■ Text provided ■
The works on display comprise preparatory drawings for frescoes and paintings, studies en plein air, landscapes, as well as portraits and finished drawings, independent artworks such as the black-pen depiction of Narcissus by Giuseppe Cesari, also known as Cavaliere d’Arpino (c. 1595/1600).
The diversity and the quality of the works in the exhibition Raphael, Titian, Michelangelo. Italian Drawings from the Städel Museum in Frankfurt (1430-1600), provide an opportunity to contemplate all the functions and techniques of drawing in the Renaissance, a period in which this medium enjoyed an unprecedented heyday.
Joachim Jacoby, Raffael bis Tizian. Italienische Zeichnungen aus dem Städel Museum
Städel Museum, Frankfurt am Main, Michael Imhof Verlag, Petersberg, 2014
303 pp, 23 x 28 cm, ca. 200 pl., paperback with flysheets
Price : 34,90 €
Exhibition by the Städel Museum, Frankfurt am Main.
Its presentation in Paris is made possible thanks to the generous support
of the Wolfgang Ratjen Stiftung.
Works on paper by Gèr Boosten
21 March – 21 June 2015
In parallel with the Städel exhibition, a display of works on paper by the painter, draughtsman and printmaker Gèr Boosten opens on 21 March in the basement of the Hôtel Lévis-Mirepoix. Boosten was born in Maastricht in 1947, and lived there until 1996, when he and his family settled in France. For the last ten years he has lived and worked in a converted hangar in the village of Poilly-lez-Gien, 140 kilometres to the south of Paris. Boosten is a Dutch-born artist with, as he says himself, a French spirit, so an exhibition of his drawings in the Paris house of a Dutch drawing collection seems entirely appropriate.
Gèr Boosten, Tango, 06/01/2014
Indian ink, 50 x 65 cm
In staging shows like this, the Fondation Custodia turns the spotlight on contemporary artists who know their Classics. They are not nostalgic, but they do have an understanding of the history of drawing. They are artists who have no desire to break with tradition, but seek to continue it; artists for whom the work of the draughtsmen of the Renaissance, the Golden Age and Modernism is still a source of inspiration today. In the recent past the Rue de Lille has hosted, among others, Peter Vos’s Metamorphosis drawings, and, earlier this year, the works on paper by painter and sculptor Arie Schippers.

■ What to work on ■
(A) Answer these questions using the exhibition text:
(i) In what year was Gèr Boosten born?
(ii) What price is given for the catalogue?
(iii) Which foundation supports the presentation of the Städel exhibition in Paris?
(B) State whether each statement agrees with the exhibition text, answering yes or no and quoting the words that decide it:
(i) The display of works by Gèr Boosten is held in the basement of the Hôtel Lévis-Mirepoix.
(ii) Boosten and his family settled in France in 1990.
(iii) The catalogue runs to 303 pages.
(C) Write a continuation of the exhibition text, starting after its last sentence.
The data are taken from a source unrelated to the exhibition text.

■ Data section ■
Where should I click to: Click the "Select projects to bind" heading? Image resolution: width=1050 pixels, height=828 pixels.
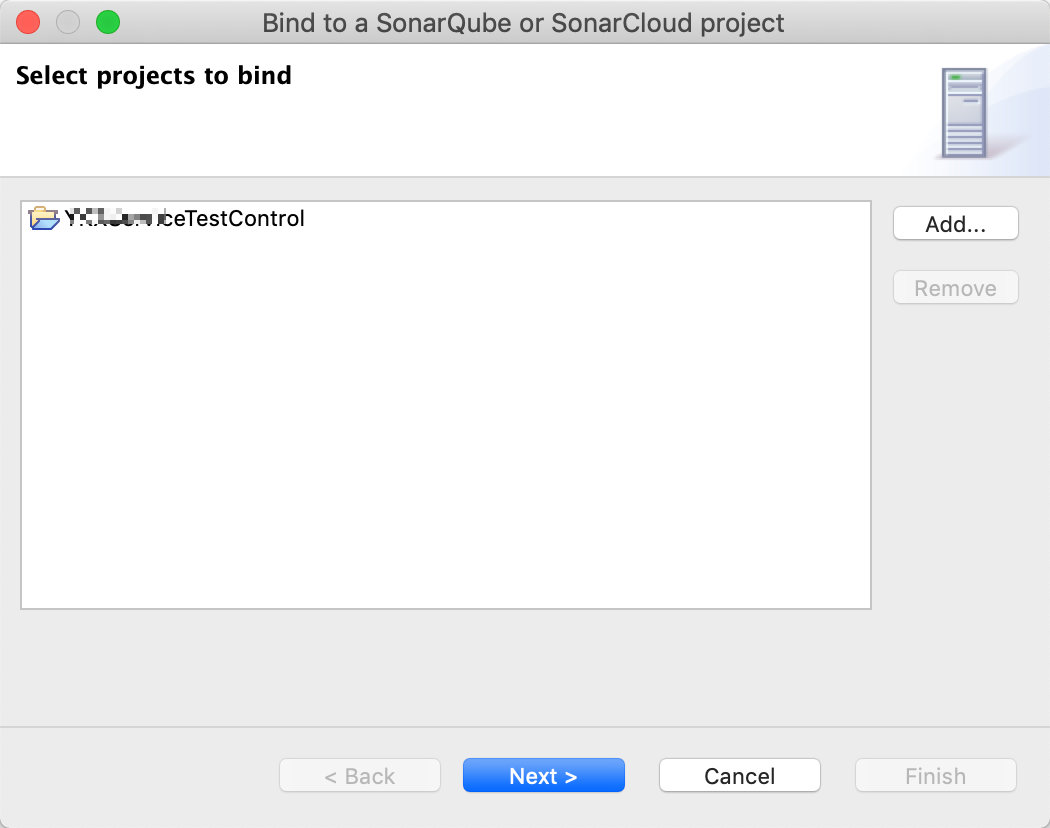pyautogui.click(x=154, y=75)
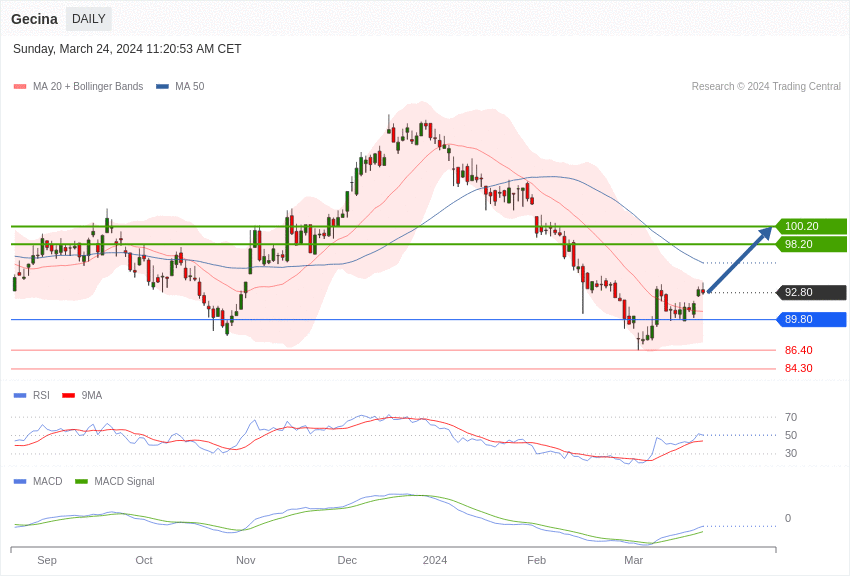850x576 pixels.
Task: Click the timestamp text under the title
Action: click(x=127, y=49)
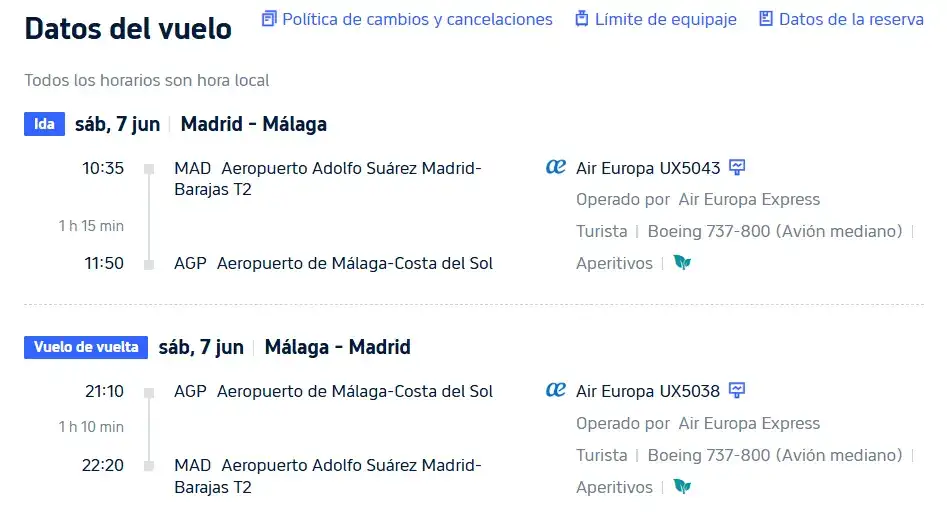Click the Air Europa logo for flight UX5038

[556, 390]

■ Task-by-task results ■
(A)
(i) 1947
(ii) 34,90 €
(iii) The Wolfgang Ratjen Stiftung

(B)
(i) Yes: "opens on 21 March in the basement of the Hôtel Lévis-Mirepoix"
(ii) No: "lived there until 1996, when he and his family settled in France"
(iii) Yes: "303 pp"

(C)
For Gèr Boosten, the tradition in which he draws goes much further back than the Renaissance. He feels a kinship with prehistoric cave artists. ‘Not that I want to copy them, make prehistoric drawings myself. But in those wall drawings you see for the first time a monumentality, an artistic spiritual force, conveyed in such a way that we are still astounded by it in the twenty-first century. In my own drawings I want to build a magnetic field, too, a tension between the black and the white. An open structure, comparable to the structure of the stars in the night sky. When I go outside in the evening and stand on the plateau near my house and look up at the stars, I understand very clearly what prehistoric man felt. They tried to take what they saw up above and place it down here. Stones with a hole in them have been found in France: this was the lens they looked through. In fact this hole is the rectangle of a drawing. The frame. Two hundred and fifty thousand years ago we were already looking for a frame, and we are still exploring our place in the universe within frameworks like this. I believe that every drawing should be a reflection of the universe.’
Boosten sets the bar high. And not just formally, with that tension between black and white, but with the subjects of his drawings. As a toddler in his father’s studio he was already drawing what he imagined when he heard news reports about the disastrous floods in Zeeland and the Korean War. Around 1970 he was an exchange student in Yugoslavia, where he hung around with gypsies, alcoholics and prostitutes. ‘Looking back, I can see that that time in Belgrade was the basis of the whole of the rest of my life. It was a harsh world, and I’ve captured that in my work: the mess, the mud, the poverty, the sharp definition. It lay there for the taking and I thought it was fantastic. Life and death were very close.’ On his return to the Netherlands Boosten graduated with drawings and paintings of crowds of ordinary people, crammed together in buses and trams or smoking and drinking at large tables. He drew people pushing and shoving, mini rebellions and murders. The setting is often stage-like: the figures stand and lie on the wooden planks of a shed floor or on a piece of flat land stretching in perspective to a high horizon. Beds, tables and stoves look like pieces of scenery, curtains and washing lines like stage wings.
After taking his finals at the Jan van Eyck Academy in Maastricht, Boosten stayed on and took a course in set design. His teacher, the painter, printmaker and set designer Nicolaas Wijnberg (1918-2006), soon became a good friend. In the nineteen-seventies Boosten designed sets for the Groot Limburgs Toneel and the Amsterdam theatre group Globe. His sets for Hugo Claus’s plays Suiker (Sugar) and Een bruid in de morgen (A Bride in the Morning) have a great deal in common with his ‘Yugoslavian’ etchings and drawings.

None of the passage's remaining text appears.